The board confirmed that it had "referred a number of former members of staff to their regulatory bodies for investigation".
But added that it "cannot comment further for legal reasons".
It went on: "Our highest priority now is to continue to provide a safe and calm environment so that our residents can enjoy the highest standard of care carried out by staff who do not feel frightened or intimidated.
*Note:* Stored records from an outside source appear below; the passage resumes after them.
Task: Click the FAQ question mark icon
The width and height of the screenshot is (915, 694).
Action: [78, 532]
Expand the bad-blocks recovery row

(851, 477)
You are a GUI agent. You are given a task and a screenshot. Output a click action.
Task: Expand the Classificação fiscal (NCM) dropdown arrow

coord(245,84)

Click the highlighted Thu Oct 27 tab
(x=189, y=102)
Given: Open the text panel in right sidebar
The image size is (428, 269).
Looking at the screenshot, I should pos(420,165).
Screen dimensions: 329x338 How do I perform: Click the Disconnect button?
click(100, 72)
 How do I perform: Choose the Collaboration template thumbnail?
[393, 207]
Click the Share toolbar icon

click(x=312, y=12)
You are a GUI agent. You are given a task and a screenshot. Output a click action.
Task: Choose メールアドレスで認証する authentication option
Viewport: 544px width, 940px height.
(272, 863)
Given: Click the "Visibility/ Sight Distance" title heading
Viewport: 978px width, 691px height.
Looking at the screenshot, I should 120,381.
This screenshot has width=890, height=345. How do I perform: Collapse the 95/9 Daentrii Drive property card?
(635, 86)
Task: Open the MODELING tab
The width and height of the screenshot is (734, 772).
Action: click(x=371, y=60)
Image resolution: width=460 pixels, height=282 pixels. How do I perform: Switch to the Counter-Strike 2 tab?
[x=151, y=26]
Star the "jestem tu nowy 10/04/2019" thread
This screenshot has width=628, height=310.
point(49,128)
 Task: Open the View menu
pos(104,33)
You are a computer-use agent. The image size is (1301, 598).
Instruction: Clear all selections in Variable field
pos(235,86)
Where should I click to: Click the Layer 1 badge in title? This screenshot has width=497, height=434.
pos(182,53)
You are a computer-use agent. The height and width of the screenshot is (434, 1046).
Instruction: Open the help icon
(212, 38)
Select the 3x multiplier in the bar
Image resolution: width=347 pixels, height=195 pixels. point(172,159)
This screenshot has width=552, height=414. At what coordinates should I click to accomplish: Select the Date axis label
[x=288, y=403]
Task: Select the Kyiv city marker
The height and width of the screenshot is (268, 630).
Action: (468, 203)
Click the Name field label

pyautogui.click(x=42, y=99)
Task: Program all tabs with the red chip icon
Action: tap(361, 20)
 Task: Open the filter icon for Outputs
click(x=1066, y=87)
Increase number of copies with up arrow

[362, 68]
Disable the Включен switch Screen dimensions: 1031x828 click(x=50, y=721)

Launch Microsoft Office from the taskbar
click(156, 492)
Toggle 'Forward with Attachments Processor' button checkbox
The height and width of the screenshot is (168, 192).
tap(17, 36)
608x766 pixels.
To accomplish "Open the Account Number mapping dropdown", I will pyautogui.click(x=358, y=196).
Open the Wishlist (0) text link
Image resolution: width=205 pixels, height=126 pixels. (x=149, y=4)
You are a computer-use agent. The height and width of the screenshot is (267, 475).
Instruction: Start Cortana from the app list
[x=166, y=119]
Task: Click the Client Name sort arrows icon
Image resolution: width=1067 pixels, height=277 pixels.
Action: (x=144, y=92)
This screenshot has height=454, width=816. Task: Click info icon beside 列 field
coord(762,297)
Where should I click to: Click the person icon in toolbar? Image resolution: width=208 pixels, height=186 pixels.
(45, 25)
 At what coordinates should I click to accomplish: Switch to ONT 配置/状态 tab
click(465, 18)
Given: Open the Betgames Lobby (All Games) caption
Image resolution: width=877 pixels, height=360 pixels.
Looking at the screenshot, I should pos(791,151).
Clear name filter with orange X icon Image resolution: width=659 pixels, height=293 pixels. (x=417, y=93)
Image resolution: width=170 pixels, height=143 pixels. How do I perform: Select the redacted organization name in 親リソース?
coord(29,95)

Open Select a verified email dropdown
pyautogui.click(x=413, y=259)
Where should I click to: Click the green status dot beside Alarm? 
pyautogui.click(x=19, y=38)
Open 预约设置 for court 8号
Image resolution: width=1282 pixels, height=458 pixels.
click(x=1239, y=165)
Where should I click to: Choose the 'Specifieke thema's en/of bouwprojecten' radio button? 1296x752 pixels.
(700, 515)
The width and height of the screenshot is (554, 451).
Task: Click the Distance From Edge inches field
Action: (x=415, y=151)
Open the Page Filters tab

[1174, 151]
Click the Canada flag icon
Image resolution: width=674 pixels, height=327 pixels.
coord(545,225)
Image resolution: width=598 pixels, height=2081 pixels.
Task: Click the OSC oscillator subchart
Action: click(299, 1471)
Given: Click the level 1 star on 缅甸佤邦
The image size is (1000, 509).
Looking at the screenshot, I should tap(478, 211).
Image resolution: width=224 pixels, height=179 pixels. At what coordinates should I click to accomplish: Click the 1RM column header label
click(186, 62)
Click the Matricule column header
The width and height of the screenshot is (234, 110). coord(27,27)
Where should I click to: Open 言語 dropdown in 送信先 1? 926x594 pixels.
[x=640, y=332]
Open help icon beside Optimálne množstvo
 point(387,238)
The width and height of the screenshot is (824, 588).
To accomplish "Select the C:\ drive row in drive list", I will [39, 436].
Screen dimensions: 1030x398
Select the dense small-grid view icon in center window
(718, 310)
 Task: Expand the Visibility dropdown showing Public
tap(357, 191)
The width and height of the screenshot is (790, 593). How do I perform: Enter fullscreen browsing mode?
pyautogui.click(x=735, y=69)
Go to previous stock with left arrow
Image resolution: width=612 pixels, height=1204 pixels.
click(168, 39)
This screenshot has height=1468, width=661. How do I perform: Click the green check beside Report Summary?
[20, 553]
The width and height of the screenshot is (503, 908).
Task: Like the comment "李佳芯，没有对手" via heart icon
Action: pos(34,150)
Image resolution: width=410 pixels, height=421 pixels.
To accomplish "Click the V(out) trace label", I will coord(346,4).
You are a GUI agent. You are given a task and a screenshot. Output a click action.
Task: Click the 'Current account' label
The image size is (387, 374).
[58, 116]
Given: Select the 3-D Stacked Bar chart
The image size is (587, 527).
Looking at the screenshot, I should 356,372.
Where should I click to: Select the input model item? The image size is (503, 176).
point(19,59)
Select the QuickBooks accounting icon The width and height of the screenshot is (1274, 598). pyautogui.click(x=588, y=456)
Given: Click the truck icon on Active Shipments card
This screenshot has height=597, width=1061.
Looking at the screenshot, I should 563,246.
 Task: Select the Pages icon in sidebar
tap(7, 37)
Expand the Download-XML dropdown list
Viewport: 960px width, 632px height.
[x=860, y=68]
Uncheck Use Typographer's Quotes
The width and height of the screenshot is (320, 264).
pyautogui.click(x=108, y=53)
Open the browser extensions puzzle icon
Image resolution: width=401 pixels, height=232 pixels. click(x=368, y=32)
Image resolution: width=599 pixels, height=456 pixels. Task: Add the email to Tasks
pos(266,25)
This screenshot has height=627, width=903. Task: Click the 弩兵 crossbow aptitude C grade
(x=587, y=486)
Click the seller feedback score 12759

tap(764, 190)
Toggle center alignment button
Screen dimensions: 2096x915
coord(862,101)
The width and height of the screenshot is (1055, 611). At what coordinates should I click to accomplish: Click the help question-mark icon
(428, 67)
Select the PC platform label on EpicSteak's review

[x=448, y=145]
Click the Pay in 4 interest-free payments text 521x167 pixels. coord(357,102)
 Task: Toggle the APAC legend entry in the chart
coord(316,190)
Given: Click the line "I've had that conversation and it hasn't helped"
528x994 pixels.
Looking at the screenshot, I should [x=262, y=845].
We pay tribute to our staff, who have continued with consummate professionalism and dedication, and in very difficult circumstances, to deliver the excellent service our residents and families have the right to expect.
"We also wish to thank the families of our current residents for their kindness, understanding and overwhelming support at this very difficult time."
Unison regional secretary Patricia McKeown said her union "view it as completely unacceptable for any workers to be subject to any threats or intimidation of this kind" and said "rape alarms" had been given to "very distressed staff".
She added: "We condemn any persons making such threats and expect Runwood Homes to take action to protect our members in their place of work.
"The recent report of the COPNI into Dunmurry Manor was shocking and appalling.
"However, this does not justify any threatening or intimidating behaviour.
"We would urge any workers with concerns to contact the police, and Unison if they are members of the union, immediately and we expect a swift response from Runwood Homes and all relevant authorities."
Ms McKeown said Unison, which is not recognised by Runwood Homes, believed that "serious breaches of human rights of residents have occurred" and had "been raising these concerns with the RQIA and all levels of the health service for some years".
Commissioner for Older People Eddie Lynch appealed for calm.
"Whilst emotions are understandably running high following the publication of my findings on Dunmurry Manor Care Home, I completely condemn any attacks on the home or its staff," he said.
"For over 70 older people, Dunmurry Manor is their home and any attacks or disruption at the premises are likely to be greatly distressing for them.
"In addition, my investigation found that many members of staff at Dunmurry Manor tried their best to provide the care needed but they were let down by a lack of leadership, being expected to do the job with low numbers of staff and with little or no training.
"I am appealing for calm and for any intimidation or attacks on staff and the home itself to stop immediately.
"This behaviour does nothing to help the older people who are at the centre of this issue."